Caring for an elderly parent is an act of service that comes with both blessings as well as some very real challenges. Most people who care for their aging parents juggle full-time work commitments and are working to meet the demands of their children, grandchildren, and other commitments.

In my work with caregivers over the years, I have observed a few key factors that help them stay mentally, emotionally, and physically healthy.

First, in many cases, the aging parent is still able to perform many daily self-care activities, such as bathing and feeding. In situations where there needs to be more assistance, it’s wise to ask for outside help. Many caregivers quickly realize they don’t need to be the one providing round-the-clock in-home nursing care for their parent.

For example, one caregiver found that coming home on her lunch break to make sure that her elderly father had eaten his lunch was disruptive to her work schedule. She accepted the fact that this was a task somebody else could do for her. She contacted “Meals on Wheels” through the local senior center and they began providing lunch for her father five days per week.

Other areas of outside support include organizations that provide errand services, in-home nursing services, activities for your parent, and other direct home-care service providers that can help take care of many of these needs. A good place to start for ideas and support services is the Washington County Senior Citizens Center, telephone:  435-634-5743.

It’s common for caregivers to feel guilty while others help their aging parents. Many believe that it’s their responsibility to provide for all of their parent’s needs. The caregiver will always be overseeing the care, but will often find they experience less burnout and resentment if they can spread out the myriad of demands that come with caregiving. Recognize that it’s healthy for both of you to have breaks from each other!

Regardless of how much you’re able to outsource, it’s critical to have a daily commitment to self-care. Self-care not only includes making time for you to pursue individual growth and renewal, it also includes eating correctly, getting adequate sleep, exercise, and any other activity that will help maintain healthy living.

We often borrow against our health and energy when we run short on time, promising to pay it back later. Despite our best intentions, regular neglect of our self-care program will ultimately lead to self-rupture, which is not only hard on you, but also on those for whom you’re responsible.

Unlike oxygen masks that deploy when airline cabin pressure increases, there won’t be automatic deployment of self-care when pressures mount in your caregiving environment. Recognize your limits and respond by seeking self-care.

Airline passengers are instructed to breathe in the oxygen first before they help those for whom they are responsible. As you participate in regular self-care, you will feel more balanced and refreshed as you provide for the needs of your aging parent.

Even if it’s difficult to leave your home on a consistent basis due to a unique care giving setup, there are many ways that self-care can be pursued within the walls of your home. Recognize your need for renewal and make space for your own health.

Care giving often becomes an isolating experience, as it may seem that those around you don’t understand your unique situation. You might be surprised at how many other people in your age cohort are grappling with the same concerns.
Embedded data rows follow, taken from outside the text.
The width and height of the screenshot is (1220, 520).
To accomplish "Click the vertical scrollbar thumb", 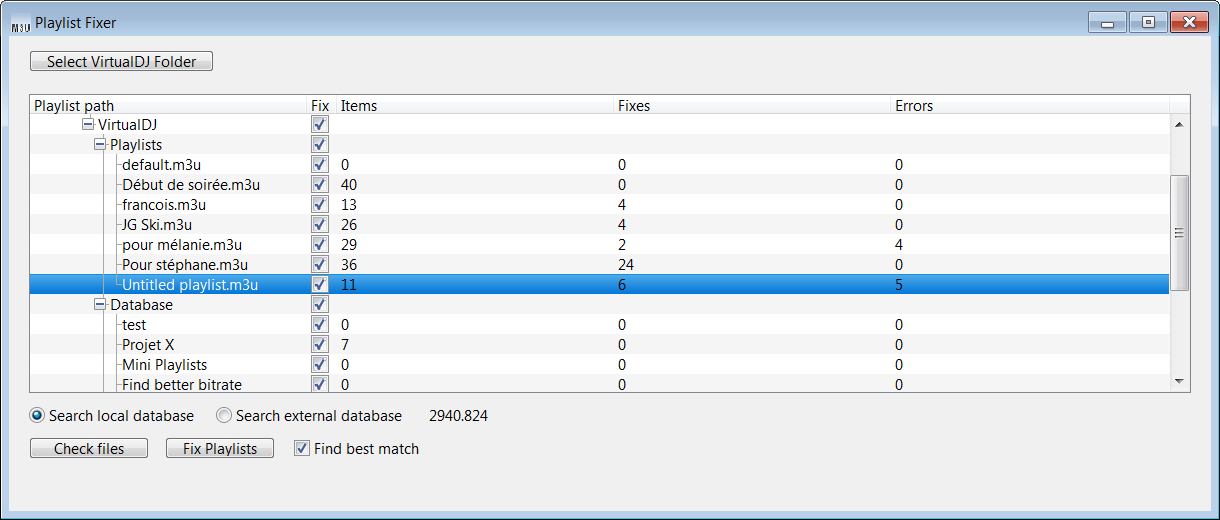I will [x=1179, y=232].
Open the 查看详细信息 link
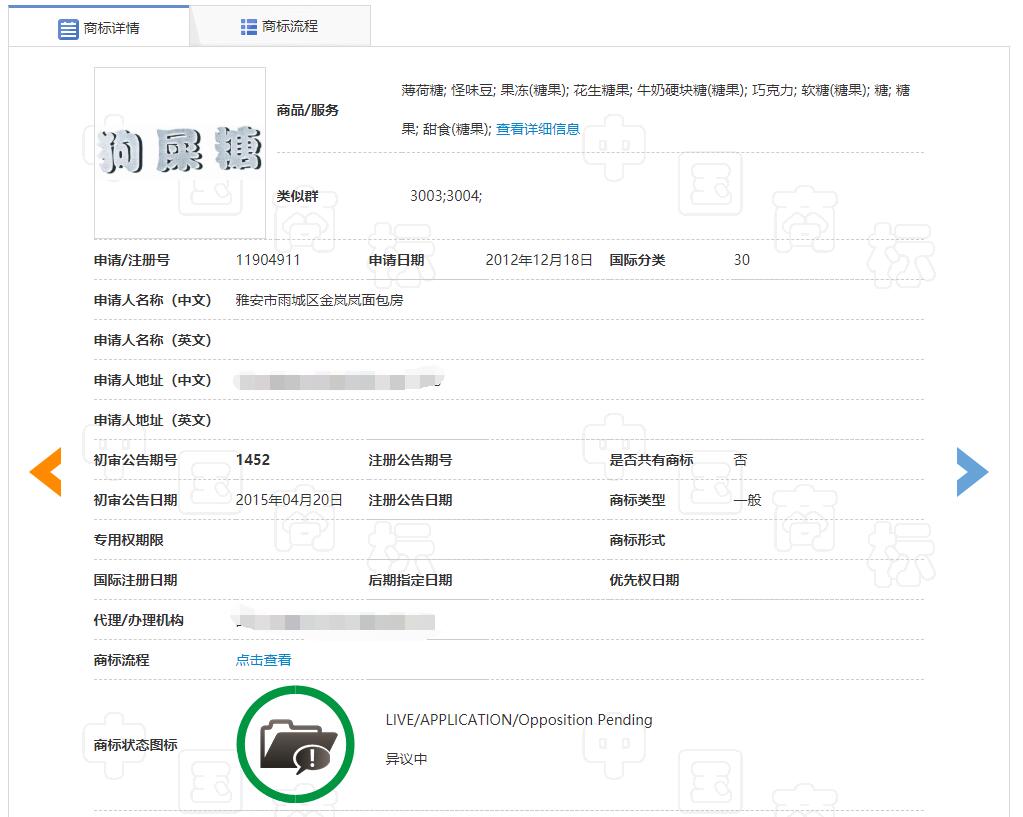 point(538,129)
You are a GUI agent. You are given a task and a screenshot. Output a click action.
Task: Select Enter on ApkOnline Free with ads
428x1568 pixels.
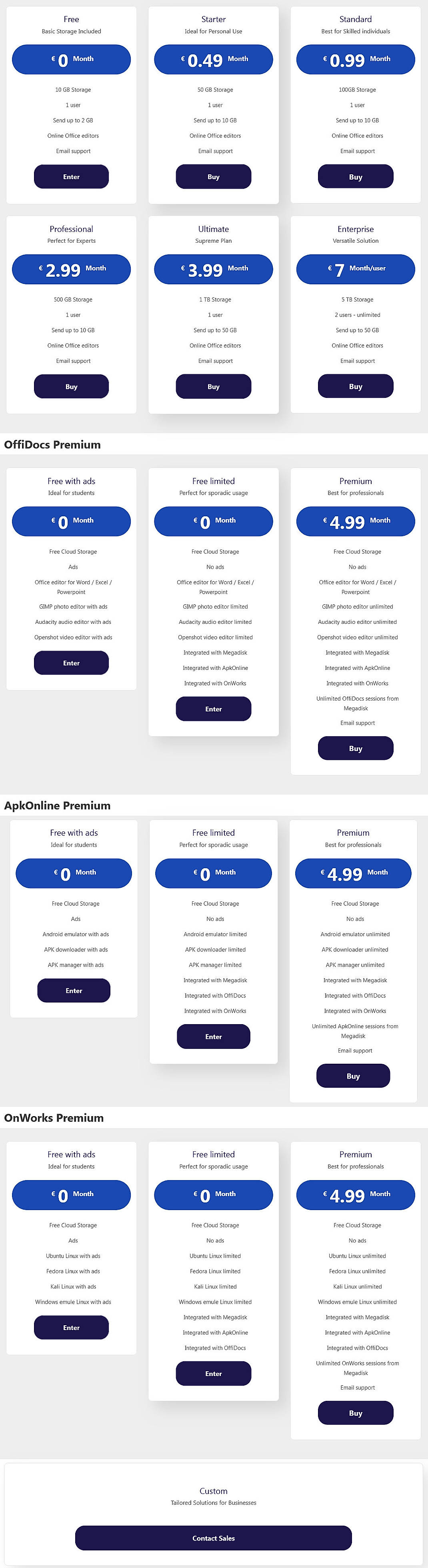coord(73,991)
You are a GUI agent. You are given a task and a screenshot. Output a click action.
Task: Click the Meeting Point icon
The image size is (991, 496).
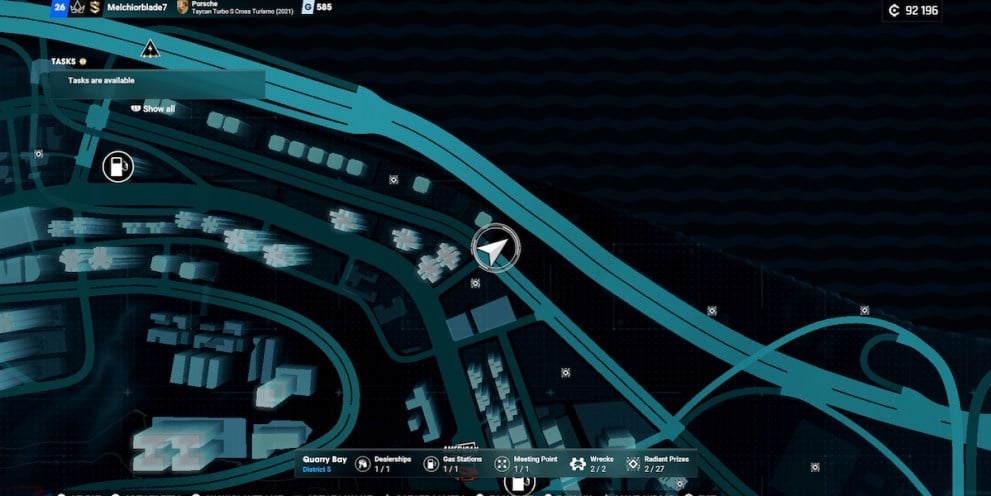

If you’re working outside the home and caring for an aging parent, it’s a good idea to let your employer and colleagues know of your situation. You will find yourself not only thinking about, but also spending time pursuing, caregiving activities throughout the work week. It’s critical that you don’t feel like you have to hide this from others. Ask for flexibility and understanding from others as you juggle both responsibilities.
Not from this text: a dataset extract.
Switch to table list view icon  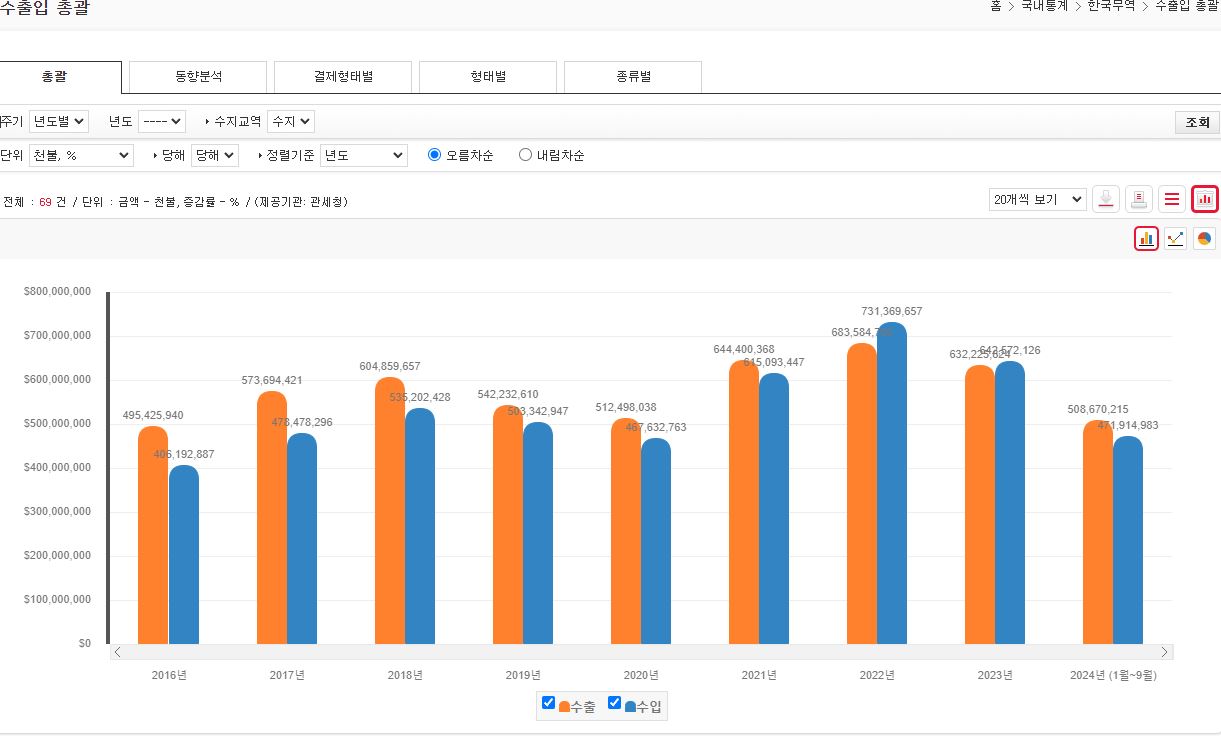tap(1172, 199)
As you learn of others who are providing care for their aging parents, reach out and set up lunch meetings or other gatherings where everyone can share ideas, receive support, and feel understood. There is great power in feeling connected to others who share your same struggles. You may worry that you don’t need this, as it will be a luxury that your schedule can’t afford. Many caregivers report that they can’t afford not to connect with others on a regular basis.
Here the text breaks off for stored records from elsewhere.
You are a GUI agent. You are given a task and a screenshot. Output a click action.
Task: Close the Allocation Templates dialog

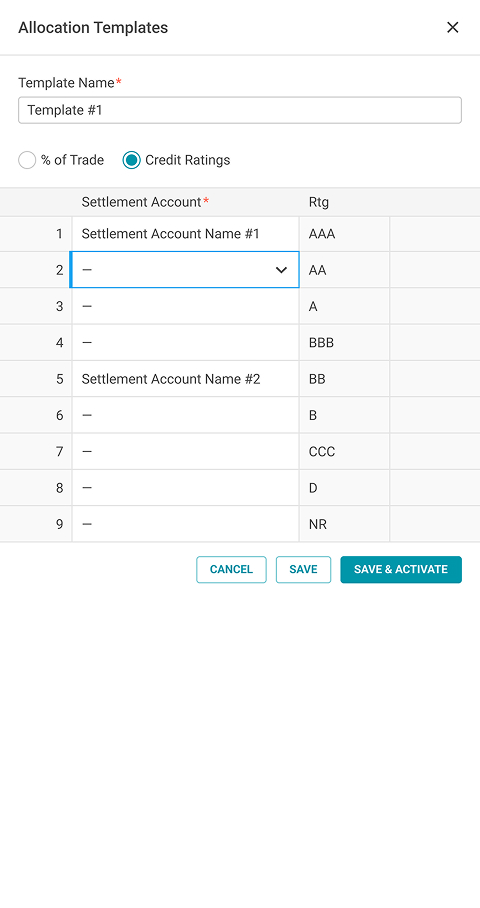coord(452,27)
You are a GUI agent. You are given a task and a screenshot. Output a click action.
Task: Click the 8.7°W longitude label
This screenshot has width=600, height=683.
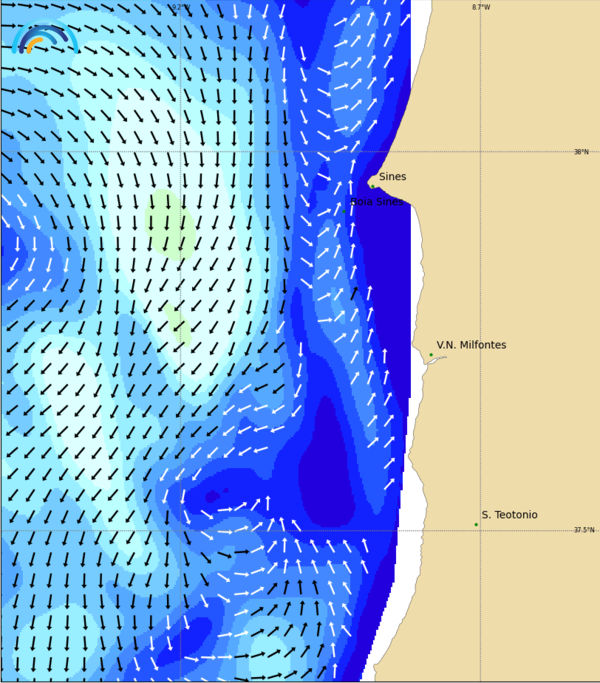[x=481, y=7]
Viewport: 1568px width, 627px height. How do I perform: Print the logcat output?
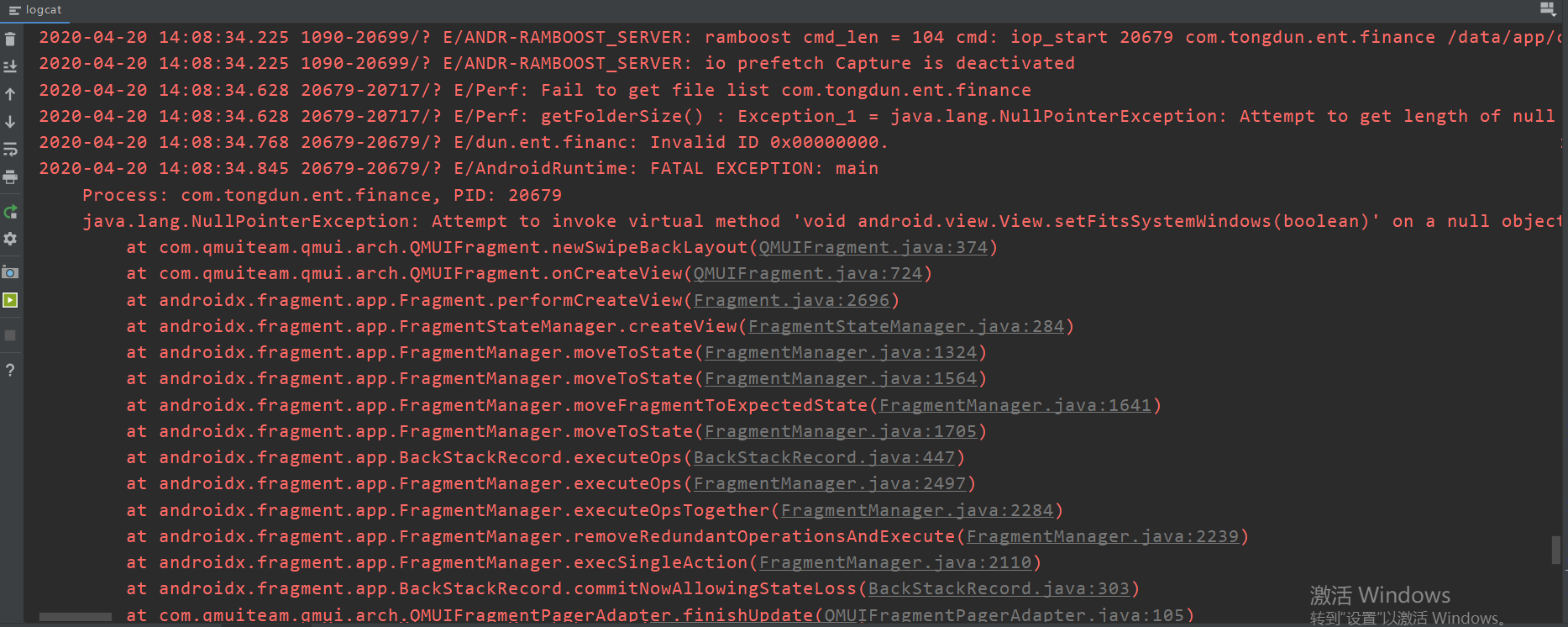coord(11,177)
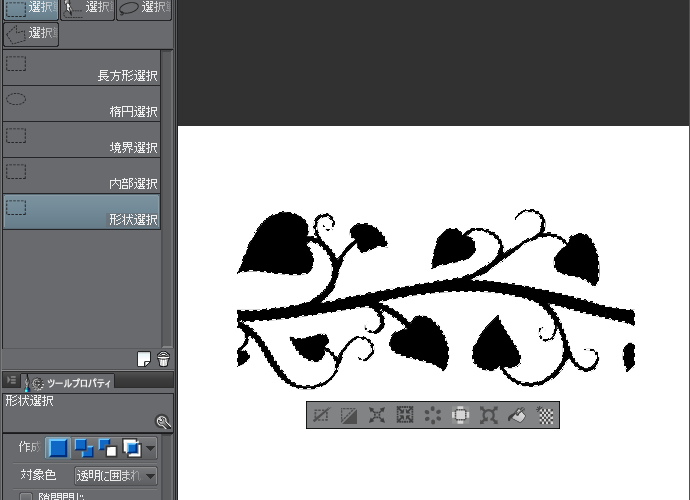
Task: Click the checkered new tone launcher icon
Action: pos(546,415)
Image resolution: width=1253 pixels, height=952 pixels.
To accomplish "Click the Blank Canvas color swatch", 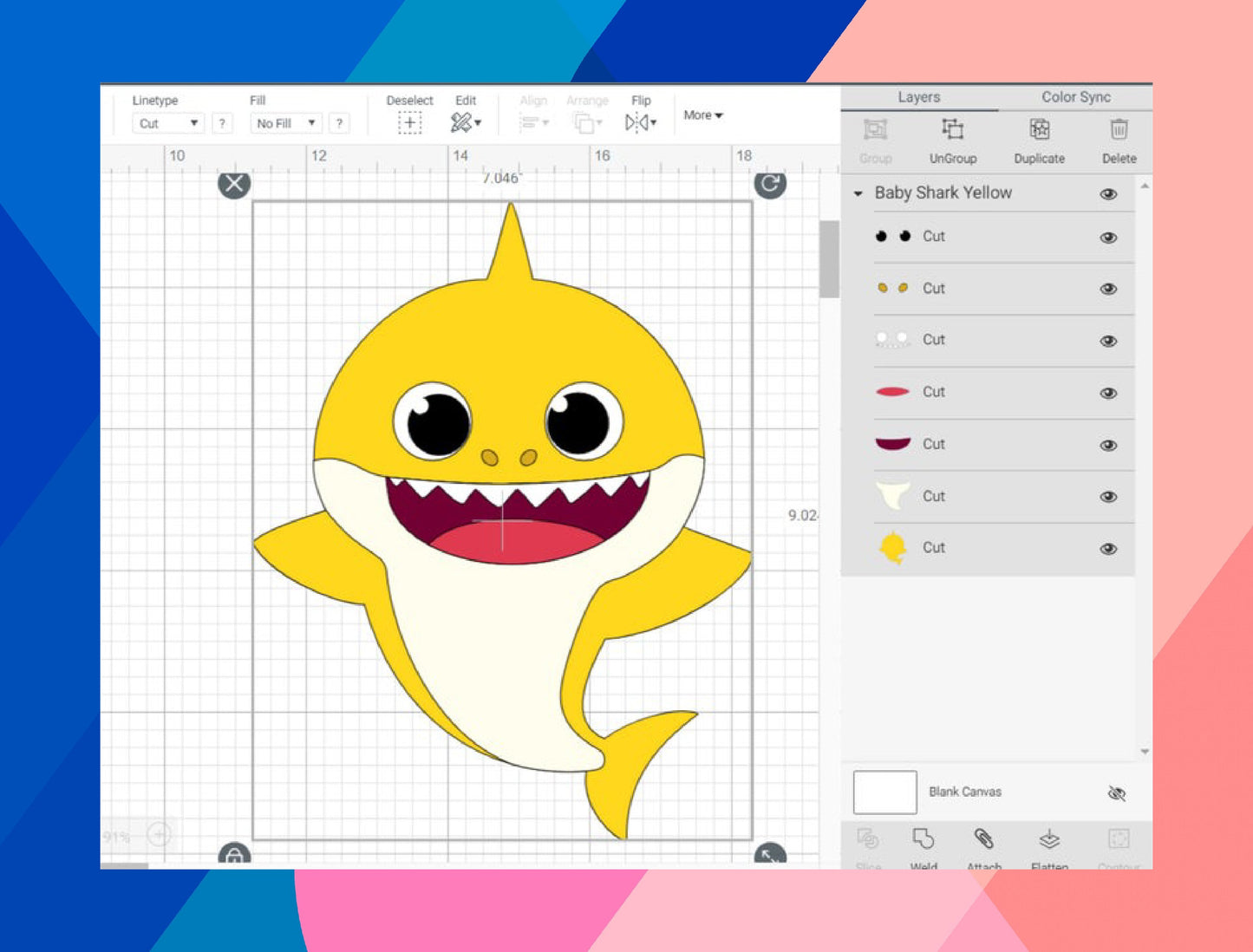I will [884, 792].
Again, if it’s difficult to meet others or leave the home on a regular basis, consider all of the support available on the Internet in the form of message boards, articles, and other resources. If you do an Internet search on topics such as, “elderly parent caregiver support,” you will discover a wealth of resources that can help answer questions and validate your experience.

A balanced combination of outsourcing services, self-care, and connecting with others will hopefully create more opportunities for you to spend more meaningful time with your parent.

Stay connected!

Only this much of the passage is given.